* [Exercise]: Begin at the line containing "Click the Rancher Desktop title bar" in the data below and go on through the line containing "The width and height of the screenshot is (533, 1024).", repeating each line exactly; include both ends and no other line.

__________________________________________________

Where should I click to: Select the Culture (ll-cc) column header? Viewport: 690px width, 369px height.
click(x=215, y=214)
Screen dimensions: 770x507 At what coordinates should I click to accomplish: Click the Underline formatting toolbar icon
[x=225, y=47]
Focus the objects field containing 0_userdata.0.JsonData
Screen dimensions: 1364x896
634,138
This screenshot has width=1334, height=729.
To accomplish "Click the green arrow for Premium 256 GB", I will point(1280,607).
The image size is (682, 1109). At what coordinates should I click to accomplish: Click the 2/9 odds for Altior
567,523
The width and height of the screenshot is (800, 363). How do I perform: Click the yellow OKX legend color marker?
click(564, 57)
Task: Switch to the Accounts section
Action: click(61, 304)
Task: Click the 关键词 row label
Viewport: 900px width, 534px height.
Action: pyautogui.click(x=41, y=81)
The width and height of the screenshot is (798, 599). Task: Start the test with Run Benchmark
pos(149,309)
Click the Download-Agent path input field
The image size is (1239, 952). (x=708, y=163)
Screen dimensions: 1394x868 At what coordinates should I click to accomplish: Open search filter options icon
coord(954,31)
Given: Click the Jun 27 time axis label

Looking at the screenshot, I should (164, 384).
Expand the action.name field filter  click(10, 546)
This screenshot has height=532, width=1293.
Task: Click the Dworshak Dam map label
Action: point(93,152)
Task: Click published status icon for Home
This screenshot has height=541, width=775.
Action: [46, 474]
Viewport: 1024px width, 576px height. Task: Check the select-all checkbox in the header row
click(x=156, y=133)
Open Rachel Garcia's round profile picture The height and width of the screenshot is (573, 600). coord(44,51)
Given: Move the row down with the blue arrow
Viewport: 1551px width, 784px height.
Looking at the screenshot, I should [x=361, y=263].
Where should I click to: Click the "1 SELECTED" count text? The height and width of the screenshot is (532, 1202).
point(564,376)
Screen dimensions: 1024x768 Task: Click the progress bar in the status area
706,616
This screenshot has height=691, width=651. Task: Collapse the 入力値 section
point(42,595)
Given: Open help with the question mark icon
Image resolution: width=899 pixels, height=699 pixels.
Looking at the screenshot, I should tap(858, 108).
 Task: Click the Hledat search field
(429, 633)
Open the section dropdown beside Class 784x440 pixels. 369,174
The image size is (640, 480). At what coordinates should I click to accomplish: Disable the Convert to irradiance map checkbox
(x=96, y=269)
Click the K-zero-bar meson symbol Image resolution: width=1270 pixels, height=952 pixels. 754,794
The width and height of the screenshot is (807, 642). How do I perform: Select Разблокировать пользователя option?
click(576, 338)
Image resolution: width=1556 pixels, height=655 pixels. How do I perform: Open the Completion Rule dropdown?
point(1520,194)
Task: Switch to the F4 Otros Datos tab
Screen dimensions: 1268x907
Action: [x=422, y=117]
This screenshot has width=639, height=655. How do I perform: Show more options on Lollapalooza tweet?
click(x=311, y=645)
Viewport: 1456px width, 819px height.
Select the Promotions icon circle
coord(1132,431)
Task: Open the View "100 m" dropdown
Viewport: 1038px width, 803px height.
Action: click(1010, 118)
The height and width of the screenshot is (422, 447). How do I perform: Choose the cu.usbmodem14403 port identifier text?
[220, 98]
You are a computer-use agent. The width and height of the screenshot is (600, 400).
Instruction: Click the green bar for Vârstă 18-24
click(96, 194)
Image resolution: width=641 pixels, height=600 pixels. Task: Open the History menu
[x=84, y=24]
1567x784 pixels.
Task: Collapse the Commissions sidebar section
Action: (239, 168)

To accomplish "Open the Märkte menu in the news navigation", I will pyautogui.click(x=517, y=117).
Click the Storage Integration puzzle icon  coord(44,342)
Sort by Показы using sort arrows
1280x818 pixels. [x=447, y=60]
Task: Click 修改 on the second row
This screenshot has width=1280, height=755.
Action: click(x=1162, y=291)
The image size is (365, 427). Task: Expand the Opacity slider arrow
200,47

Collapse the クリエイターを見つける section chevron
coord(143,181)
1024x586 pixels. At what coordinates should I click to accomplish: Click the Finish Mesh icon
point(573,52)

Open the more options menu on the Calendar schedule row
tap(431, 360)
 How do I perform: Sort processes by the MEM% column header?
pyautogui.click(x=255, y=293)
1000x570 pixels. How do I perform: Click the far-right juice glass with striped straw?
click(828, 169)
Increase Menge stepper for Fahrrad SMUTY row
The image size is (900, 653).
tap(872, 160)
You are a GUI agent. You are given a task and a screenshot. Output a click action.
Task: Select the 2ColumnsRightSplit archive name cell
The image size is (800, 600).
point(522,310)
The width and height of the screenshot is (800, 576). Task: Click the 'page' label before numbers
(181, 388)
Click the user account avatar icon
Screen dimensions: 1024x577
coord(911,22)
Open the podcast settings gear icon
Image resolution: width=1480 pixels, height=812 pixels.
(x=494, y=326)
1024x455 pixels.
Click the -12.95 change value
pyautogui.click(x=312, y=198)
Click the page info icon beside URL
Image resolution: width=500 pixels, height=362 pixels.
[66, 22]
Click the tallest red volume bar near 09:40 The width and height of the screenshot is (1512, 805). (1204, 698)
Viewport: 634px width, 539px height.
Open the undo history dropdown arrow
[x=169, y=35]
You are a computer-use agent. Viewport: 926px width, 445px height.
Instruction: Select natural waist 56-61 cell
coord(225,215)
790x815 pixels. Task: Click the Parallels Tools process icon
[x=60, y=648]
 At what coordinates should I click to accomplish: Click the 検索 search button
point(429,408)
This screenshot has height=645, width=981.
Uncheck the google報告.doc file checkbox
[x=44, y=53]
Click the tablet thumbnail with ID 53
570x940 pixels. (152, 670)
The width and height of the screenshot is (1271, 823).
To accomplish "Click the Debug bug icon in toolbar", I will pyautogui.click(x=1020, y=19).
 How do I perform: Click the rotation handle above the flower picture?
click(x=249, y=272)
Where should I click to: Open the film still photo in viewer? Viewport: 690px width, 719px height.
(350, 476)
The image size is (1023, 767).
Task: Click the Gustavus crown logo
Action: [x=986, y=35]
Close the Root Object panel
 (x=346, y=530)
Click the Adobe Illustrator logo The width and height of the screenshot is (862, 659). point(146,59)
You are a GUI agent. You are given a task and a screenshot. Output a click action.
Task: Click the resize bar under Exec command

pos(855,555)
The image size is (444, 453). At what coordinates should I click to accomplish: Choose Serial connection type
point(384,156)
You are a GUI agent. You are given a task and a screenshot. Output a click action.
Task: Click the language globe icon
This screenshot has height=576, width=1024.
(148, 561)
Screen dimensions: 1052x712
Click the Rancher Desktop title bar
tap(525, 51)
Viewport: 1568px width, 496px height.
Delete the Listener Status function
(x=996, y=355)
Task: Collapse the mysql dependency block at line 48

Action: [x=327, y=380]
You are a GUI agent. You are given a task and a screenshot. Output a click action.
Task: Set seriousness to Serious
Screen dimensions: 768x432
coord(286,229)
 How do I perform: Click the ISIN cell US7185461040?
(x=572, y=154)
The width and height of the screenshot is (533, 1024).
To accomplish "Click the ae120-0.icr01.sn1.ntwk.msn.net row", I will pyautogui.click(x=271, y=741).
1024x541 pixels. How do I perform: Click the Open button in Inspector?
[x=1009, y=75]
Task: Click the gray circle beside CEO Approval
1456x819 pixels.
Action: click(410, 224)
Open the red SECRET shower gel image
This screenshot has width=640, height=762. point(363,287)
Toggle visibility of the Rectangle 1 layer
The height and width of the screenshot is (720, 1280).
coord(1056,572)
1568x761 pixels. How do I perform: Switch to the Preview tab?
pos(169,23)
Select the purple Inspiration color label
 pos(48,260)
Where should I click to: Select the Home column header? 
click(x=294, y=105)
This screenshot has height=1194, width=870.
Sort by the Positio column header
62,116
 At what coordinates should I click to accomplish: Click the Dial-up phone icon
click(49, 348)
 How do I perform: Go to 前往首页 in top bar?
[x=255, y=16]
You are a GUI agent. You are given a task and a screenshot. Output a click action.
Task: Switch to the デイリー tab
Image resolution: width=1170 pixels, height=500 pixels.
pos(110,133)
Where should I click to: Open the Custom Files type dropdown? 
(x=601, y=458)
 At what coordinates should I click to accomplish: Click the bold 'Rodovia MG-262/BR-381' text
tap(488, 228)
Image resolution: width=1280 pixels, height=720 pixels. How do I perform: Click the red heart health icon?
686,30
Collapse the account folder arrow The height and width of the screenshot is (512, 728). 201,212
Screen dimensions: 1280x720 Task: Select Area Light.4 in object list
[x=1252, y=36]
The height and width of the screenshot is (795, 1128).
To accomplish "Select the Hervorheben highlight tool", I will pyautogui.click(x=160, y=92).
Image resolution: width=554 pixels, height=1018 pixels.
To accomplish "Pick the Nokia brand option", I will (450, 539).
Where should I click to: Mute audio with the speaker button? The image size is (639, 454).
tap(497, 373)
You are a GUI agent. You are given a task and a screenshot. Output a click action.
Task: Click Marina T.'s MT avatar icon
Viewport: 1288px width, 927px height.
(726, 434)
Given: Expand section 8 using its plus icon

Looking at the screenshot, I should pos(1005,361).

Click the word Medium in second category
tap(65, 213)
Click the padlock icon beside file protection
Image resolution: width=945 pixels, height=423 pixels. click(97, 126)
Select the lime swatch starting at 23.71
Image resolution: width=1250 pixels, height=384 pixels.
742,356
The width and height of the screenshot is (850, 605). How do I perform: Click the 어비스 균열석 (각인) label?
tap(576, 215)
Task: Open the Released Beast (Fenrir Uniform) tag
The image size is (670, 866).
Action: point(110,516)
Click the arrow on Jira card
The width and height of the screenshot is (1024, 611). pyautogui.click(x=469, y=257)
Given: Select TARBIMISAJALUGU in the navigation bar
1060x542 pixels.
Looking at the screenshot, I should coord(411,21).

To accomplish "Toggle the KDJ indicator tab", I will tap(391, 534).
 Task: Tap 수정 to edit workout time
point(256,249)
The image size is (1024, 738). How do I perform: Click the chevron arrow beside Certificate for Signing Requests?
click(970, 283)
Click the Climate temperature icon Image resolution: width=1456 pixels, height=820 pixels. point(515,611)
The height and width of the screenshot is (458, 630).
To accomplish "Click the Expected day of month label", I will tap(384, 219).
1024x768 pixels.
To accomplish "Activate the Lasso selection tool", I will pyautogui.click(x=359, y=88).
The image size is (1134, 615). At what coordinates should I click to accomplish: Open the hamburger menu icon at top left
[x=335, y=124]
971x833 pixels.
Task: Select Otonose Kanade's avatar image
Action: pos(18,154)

__________________________________________________

* [Exercise output]:
Click the Rancher Desktop title bar
tap(525, 51)
Viewport: 1568px width, 496px height.
Delete the Listener Status function
(x=996, y=355)
Task: Collapse the mysql dependency block at line 48

Action: [x=327, y=380]
You are a GUI agent. You are given a task and a screenshot. Output a click action.
Task: Set seriousness to Serious
Screen dimensions: 768x432
coord(286,229)
 How do I perform: Click the ISIN cell US7185461040?
(x=572, y=154)
The width and height of the screenshot is (533, 1024).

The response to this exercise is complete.